What you will do
Please copy every one of the following lines word for word, changing nothing.

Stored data
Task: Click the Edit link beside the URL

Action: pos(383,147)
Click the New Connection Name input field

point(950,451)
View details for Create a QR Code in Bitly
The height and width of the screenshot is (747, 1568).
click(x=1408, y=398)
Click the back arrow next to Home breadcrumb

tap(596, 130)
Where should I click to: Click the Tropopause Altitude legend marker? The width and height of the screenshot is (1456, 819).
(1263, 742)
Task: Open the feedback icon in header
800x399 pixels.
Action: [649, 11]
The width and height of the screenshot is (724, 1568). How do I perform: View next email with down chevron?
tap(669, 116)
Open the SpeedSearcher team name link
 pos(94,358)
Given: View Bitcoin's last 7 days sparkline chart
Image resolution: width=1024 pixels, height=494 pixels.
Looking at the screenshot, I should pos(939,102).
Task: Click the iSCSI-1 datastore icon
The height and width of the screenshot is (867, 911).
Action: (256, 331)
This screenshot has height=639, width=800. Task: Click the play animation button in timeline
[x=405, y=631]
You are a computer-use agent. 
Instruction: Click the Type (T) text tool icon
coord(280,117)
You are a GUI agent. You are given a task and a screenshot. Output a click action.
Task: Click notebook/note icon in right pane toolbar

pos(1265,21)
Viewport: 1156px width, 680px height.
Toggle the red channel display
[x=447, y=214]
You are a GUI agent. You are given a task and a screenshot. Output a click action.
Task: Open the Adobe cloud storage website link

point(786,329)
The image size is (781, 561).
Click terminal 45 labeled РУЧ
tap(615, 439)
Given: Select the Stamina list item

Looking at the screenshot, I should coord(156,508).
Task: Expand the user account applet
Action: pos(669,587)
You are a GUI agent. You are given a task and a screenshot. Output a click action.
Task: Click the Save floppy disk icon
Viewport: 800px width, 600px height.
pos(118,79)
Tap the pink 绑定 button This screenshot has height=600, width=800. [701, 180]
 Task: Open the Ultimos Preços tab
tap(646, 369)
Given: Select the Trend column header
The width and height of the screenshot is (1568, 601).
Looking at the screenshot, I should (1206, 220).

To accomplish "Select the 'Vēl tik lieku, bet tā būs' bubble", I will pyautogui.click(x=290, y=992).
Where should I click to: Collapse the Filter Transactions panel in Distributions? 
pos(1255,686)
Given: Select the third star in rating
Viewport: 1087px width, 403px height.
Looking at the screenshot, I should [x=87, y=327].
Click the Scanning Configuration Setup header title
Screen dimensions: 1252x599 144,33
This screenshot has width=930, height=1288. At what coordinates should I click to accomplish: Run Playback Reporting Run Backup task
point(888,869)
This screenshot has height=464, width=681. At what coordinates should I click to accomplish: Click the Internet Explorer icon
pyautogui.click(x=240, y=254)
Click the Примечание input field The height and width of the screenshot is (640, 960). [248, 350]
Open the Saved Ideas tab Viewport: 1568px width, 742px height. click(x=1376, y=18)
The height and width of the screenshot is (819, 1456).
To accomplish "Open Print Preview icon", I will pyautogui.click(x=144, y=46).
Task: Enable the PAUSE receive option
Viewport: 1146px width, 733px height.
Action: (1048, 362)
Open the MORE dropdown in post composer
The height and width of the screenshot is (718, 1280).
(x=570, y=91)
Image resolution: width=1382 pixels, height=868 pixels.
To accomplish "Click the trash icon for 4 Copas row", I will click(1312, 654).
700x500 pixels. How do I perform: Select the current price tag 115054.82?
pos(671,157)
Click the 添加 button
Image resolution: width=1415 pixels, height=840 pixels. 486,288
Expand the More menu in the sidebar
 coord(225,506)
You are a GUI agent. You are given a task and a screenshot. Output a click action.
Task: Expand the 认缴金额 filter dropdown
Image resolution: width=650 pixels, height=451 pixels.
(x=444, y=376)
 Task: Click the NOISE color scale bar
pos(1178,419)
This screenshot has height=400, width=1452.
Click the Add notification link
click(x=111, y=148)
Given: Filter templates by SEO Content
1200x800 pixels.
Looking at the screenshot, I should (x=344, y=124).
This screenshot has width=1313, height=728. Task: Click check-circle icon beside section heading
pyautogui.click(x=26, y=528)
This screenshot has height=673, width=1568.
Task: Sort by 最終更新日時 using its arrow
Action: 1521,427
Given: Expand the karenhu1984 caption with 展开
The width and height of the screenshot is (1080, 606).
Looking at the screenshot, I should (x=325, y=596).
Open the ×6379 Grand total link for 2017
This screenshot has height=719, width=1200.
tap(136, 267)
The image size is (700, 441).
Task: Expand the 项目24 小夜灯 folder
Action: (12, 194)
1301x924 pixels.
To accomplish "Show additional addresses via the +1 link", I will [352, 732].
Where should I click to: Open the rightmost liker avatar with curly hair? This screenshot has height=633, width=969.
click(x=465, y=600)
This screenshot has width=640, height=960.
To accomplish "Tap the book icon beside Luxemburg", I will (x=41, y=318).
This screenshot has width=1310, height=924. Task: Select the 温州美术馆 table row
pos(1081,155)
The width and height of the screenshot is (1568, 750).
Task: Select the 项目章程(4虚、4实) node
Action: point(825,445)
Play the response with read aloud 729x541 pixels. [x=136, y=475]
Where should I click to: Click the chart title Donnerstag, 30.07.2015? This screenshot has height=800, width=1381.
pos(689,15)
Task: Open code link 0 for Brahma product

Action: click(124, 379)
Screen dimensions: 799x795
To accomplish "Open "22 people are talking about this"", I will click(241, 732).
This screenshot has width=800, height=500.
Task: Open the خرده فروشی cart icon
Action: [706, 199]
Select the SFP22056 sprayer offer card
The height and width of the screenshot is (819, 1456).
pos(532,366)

Complete output
Task: Click the Edit link beside the URL

Action: pos(383,147)
Click the New Connection Name input field

point(950,451)
View details for Create a QR Code in Bitly
The height and width of the screenshot is (747, 1568).
click(x=1408, y=398)
Click the back arrow next to Home breadcrumb

tap(596, 130)
Where should I click to: Click the Tropopause Altitude legend marker? The width and height of the screenshot is (1456, 819).
(1263, 742)
Task: Open the feedback icon in header
800x399 pixels.
Action: [649, 11]
The width and height of the screenshot is (724, 1568). How do I perform: View next email with down chevron?
tap(669, 116)
Open the SpeedSearcher team name link
 pos(94,358)
Given: View Bitcoin's last 7 days sparkline chart
Image resolution: width=1024 pixels, height=494 pixels.
Looking at the screenshot, I should pos(939,102).
Task: Click the iSCSI-1 datastore icon
The height and width of the screenshot is (867, 911).
Action: (256, 331)
This screenshot has height=639, width=800. Task: Click the play animation button in timeline
[x=405, y=631]
You are a computer-use agent. 
Instruction: Click the Type (T) text tool icon
coord(280,117)
You are a GUI agent. You are given a task and a screenshot. Output a click action.
Task: Click notebook/note icon in right pane toolbar

pos(1265,21)
Viewport: 1156px width, 680px height.
Toggle the red channel display
[x=447, y=214]
You are a GUI agent. You are given a task and a screenshot. Output a click action.
Task: Open the Adobe cloud storage website link

point(786,329)
The image size is (781, 561).
Click terminal 45 labeled РУЧ
tap(615, 439)
Given: Select the Stamina list item

Looking at the screenshot, I should coord(156,508).
Task: Expand the user account applet
Action: pos(669,587)
You are a GUI agent. You are given a task and a screenshot. Output a click action.
Task: Click the Save floppy disk icon
Viewport: 800px width, 600px height.
pos(118,79)
Tap the pink 绑定 button This screenshot has height=600, width=800. [701, 180]
 Task: Open the Ultimos Preços tab
tap(646, 369)
Given: Select the Trend column header
The width and height of the screenshot is (1568, 601).
Looking at the screenshot, I should (1206, 220).

To accomplish "Select the 'Vēl tik lieku, bet tā būs' bubble", I will pyautogui.click(x=290, y=992).
Where should I click to: Collapse the Filter Transactions panel in Distributions? 
pos(1255,686)
Given: Select the third star in rating
Viewport: 1087px width, 403px height.
Looking at the screenshot, I should [x=87, y=327].
Click the Scanning Configuration Setup header title
Screen dimensions: 1252x599 144,33
This screenshot has width=930, height=1288. At what coordinates should I click to accomplish: Run Playback Reporting Run Backup task
point(888,869)
This screenshot has height=464, width=681. At what coordinates should I click to accomplish: Click the Internet Explorer icon
pyautogui.click(x=240, y=254)
Click the Примечание input field The height and width of the screenshot is (640, 960). [248, 350]
Open the Saved Ideas tab Viewport: 1568px width, 742px height. click(x=1376, y=18)
The height and width of the screenshot is (819, 1456).
To accomplish "Open Print Preview icon", I will pyautogui.click(x=144, y=46).
Task: Enable the PAUSE receive option
Viewport: 1146px width, 733px height.
Action: (1048, 362)
Open the MORE dropdown in post composer
The height and width of the screenshot is (718, 1280).
(x=570, y=91)
Image resolution: width=1382 pixels, height=868 pixels.
To accomplish "Click the trash icon for 4 Copas row", I will click(1312, 654).
700x500 pixels. How do I perform: Select the current price tag 115054.82?
pos(671,157)
Click the 添加 button
Image resolution: width=1415 pixels, height=840 pixels. 486,288
Expand the More menu in the sidebar
 coord(225,506)
You are a GUI agent. You are given a task and a screenshot. Output a click action.
Task: Expand the 认缴金额 filter dropdown
Image resolution: width=650 pixels, height=451 pixels.
(x=444, y=376)
 Task: Click the NOISE color scale bar
pos(1178,419)
This screenshot has height=400, width=1452.
Click the Add notification link
click(x=111, y=148)
Given: Filter templates by SEO Content
1200x800 pixels.
Looking at the screenshot, I should (x=344, y=124).
This screenshot has width=1313, height=728. Task: Click check-circle icon beside section heading
pyautogui.click(x=26, y=528)
This screenshot has height=673, width=1568.
Task: Sort by 最終更新日時 using its arrow
Action: 1521,427
Given: Expand the karenhu1984 caption with 展开
The width and height of the screenshot is (1080, 606).
Looking at the screenshot, I should (x=325, y=596).
Open the ×6379 Grand total link for 2017
This screenshot has height=719, width=1200.
tap(136, 267)
The image size is (700, 441).
Task: Expand the 项目24 小夜灯 folder
Action: (12, 194)
1301x924 pixels.
To accomplish "Show additional addresses via the +1 link", I will [352, 732].
Where should I click to: Open the rightmost liker avatar with curly hair? This screenshot has height=633, width=969.
click(x=465, y=600)
This screenshot has width=640, height=960.
To accomplish "Tap the book icon beside Luxemburg", I will (x=41, y=318).
This screenshot has width=1310, height=924. Task: Select the 温州美术馆 table row
pos(1081,155)
The width and height of the screenshot is (1568, 750).
Task: Select the 项目章程(4虚、4实) node
Action: point(825,445)
Play the response with read aloud 729x541 pixels. [x=136, y=475]
Where should I click to: Click the chart title Donnerstag, 30.07.2015? This screenshot has height=800, width=1381.
pos(689,15)
Task: Open code link 0 for Brahma product

Action: click(124, 379)
Screen dimensions: 799x795
To accomplish "Open "22 people are talking about this"", I will click(241, 732).
This screenshot has width=800, height=500.
Task: Open the خرده فروشی cart icon
Action: [706, 199]
Select the SFP22056 sprayer offer card
The height and width of the screenshot is (819, 1456).
pos(532,366)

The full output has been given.